Außenminister Elmar Mammadyarov hat eine Delegation unter der Leitung des Vorsitzenden des Auswärtigen Ausschusses des Senats der Republik Kolumbien Jose Luis Perez empfangen.

Die Seiten äußerten sich zufrieden über den derzeitigen Stand der Zusammenarbeit zwischen beiden Ländern und betonten die Aussichten für einen weiteren Ausbau der Zusammenarbeit in den Bereichen Wirtschaft, Handel, Kultur, Tourismus, Bildung, Sport und anderen Bereichen.

Minister Elmar Mammadyarov betonte die Bedeutung des Besuchs des kolumbianischen Senatsbeamten.

Jose Luis Perez sagte, dass sie den freundlichen Menschen Aserbaidschans nahe stehen und dass sie ihr Bestes tun werden, um in Zukunft freundschaftliche Beziehungen zwischen den beiden Ländern aufzubauen. In Bezug auf den 25. Jahrestag der Aufnahme diplomatischer Beziehungen zwischen Aserbaidschan und Kolumbien brachte der Präsident seine Hoffnung zum Ausdruck, dass dieses bemerkenswerte Ereignis der Weiterentwicklung der Zusammenarbeit zwischen unseren Ländern Auftrieb verleihen wird.

Die Parteien erklärten auch ihre Bereitschaft, die diesbezüglichen Bemühungen zu koordinieren, und konzentrierten sich dabei auf die Aussichten für eine traditionelle Zusammenarbeit und gegenseitige Unterstützung innerhalb internationaler Organisationen.

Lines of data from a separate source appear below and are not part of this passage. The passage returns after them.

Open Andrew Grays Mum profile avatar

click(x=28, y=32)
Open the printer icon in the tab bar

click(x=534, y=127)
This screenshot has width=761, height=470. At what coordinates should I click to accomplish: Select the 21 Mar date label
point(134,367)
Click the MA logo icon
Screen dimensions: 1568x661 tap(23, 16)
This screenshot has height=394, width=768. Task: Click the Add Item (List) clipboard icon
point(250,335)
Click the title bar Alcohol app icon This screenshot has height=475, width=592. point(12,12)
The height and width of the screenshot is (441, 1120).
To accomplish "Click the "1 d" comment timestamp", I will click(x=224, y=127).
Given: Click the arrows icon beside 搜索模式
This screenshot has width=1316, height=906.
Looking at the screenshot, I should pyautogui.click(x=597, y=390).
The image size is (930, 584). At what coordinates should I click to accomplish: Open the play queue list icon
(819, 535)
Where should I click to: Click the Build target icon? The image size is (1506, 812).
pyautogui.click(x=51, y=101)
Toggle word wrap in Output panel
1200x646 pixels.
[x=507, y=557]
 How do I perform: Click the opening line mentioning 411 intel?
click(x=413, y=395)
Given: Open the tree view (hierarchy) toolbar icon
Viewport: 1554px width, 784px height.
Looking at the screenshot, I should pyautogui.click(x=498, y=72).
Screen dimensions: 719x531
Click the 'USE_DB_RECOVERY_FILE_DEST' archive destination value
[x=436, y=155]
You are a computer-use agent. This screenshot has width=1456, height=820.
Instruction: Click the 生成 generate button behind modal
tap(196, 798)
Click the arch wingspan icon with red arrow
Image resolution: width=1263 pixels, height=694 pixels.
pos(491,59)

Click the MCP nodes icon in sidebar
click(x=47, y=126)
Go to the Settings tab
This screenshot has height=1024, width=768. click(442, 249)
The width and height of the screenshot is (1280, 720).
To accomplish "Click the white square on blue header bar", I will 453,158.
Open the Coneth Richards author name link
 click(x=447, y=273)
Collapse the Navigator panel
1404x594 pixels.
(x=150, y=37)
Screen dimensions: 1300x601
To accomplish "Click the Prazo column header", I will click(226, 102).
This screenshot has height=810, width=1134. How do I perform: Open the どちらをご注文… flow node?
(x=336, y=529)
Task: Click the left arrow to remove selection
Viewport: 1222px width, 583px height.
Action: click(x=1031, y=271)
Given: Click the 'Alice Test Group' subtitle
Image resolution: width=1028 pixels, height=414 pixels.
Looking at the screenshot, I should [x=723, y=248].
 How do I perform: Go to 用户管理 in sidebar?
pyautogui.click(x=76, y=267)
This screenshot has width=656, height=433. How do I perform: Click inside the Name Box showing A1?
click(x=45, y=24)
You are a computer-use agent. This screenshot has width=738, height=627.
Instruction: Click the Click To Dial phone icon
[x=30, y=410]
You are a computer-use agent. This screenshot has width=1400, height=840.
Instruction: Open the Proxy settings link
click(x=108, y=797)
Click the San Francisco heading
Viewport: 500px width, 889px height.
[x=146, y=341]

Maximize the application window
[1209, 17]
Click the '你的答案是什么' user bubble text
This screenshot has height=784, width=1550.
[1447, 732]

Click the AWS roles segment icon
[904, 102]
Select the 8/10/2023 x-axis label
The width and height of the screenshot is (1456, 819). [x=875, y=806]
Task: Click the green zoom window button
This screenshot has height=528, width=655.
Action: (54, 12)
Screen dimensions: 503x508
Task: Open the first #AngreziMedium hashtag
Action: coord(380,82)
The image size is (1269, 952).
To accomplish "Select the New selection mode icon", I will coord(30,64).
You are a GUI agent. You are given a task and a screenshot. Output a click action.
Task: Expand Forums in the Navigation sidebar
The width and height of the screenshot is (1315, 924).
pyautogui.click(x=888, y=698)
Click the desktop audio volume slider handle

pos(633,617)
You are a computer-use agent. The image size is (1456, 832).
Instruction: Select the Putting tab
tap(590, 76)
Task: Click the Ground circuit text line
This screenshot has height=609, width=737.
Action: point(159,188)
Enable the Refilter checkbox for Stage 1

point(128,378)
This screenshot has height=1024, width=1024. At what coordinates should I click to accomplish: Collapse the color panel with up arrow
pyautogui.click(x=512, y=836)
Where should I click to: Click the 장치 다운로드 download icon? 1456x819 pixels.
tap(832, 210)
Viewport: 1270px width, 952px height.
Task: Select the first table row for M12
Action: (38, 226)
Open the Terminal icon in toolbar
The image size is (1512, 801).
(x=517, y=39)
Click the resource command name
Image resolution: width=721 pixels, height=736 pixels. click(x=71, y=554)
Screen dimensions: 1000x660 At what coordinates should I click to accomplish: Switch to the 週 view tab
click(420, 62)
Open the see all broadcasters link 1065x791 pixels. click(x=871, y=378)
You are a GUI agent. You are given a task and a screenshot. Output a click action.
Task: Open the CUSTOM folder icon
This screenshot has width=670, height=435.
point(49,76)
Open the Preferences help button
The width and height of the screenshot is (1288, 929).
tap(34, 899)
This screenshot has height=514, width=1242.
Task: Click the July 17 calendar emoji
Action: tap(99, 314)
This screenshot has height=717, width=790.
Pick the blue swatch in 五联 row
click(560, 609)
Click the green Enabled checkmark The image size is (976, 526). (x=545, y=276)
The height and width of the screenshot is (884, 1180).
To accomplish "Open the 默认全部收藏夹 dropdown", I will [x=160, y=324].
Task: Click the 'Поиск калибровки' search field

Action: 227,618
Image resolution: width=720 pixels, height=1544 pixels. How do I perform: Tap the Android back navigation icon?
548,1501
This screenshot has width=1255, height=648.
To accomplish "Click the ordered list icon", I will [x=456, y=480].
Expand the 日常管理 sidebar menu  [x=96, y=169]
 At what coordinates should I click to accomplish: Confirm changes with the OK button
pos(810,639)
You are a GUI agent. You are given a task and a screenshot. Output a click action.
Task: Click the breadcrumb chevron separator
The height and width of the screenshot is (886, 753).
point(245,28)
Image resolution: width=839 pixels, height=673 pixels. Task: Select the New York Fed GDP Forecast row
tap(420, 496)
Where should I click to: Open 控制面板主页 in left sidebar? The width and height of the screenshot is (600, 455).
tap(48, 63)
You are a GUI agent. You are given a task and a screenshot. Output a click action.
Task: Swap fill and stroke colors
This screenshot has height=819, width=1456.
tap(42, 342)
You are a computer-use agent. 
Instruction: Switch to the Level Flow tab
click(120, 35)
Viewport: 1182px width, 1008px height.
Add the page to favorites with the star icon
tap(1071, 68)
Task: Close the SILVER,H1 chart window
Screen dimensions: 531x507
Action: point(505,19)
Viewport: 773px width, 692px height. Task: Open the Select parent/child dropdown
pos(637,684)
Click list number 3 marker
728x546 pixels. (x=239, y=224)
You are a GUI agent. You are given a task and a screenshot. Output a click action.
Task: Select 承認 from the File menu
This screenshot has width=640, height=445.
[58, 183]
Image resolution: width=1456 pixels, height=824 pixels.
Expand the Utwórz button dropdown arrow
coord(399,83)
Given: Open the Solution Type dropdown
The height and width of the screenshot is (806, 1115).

Jose Luis Perez erklärte, das Land unterstütze die Position Aserbaidschans bei der Beilegung des Berg-Karabach- Konflikts zwischen Armenien und Aserbaidschan.

Elmar Mammadyarov dankte dem kolumbianischen Parlament für seine fortgesetzte Unterstützung der gerechten Position Aserbaidschans auf der Grundlage des Völkerrechts, insbesondere der Souveränität, der territorialen Integrität und der Unverletzlichkeit der Grenzen, bei der Lösung des Berg-Karabach- Konflikts zwischen Armenien und Aserbaidschan.

Die Seiten betonten auch die Bedeutung einer Ausweitung des Rechtsrahmens für die Entwicklung der bilateralen Beziehungen.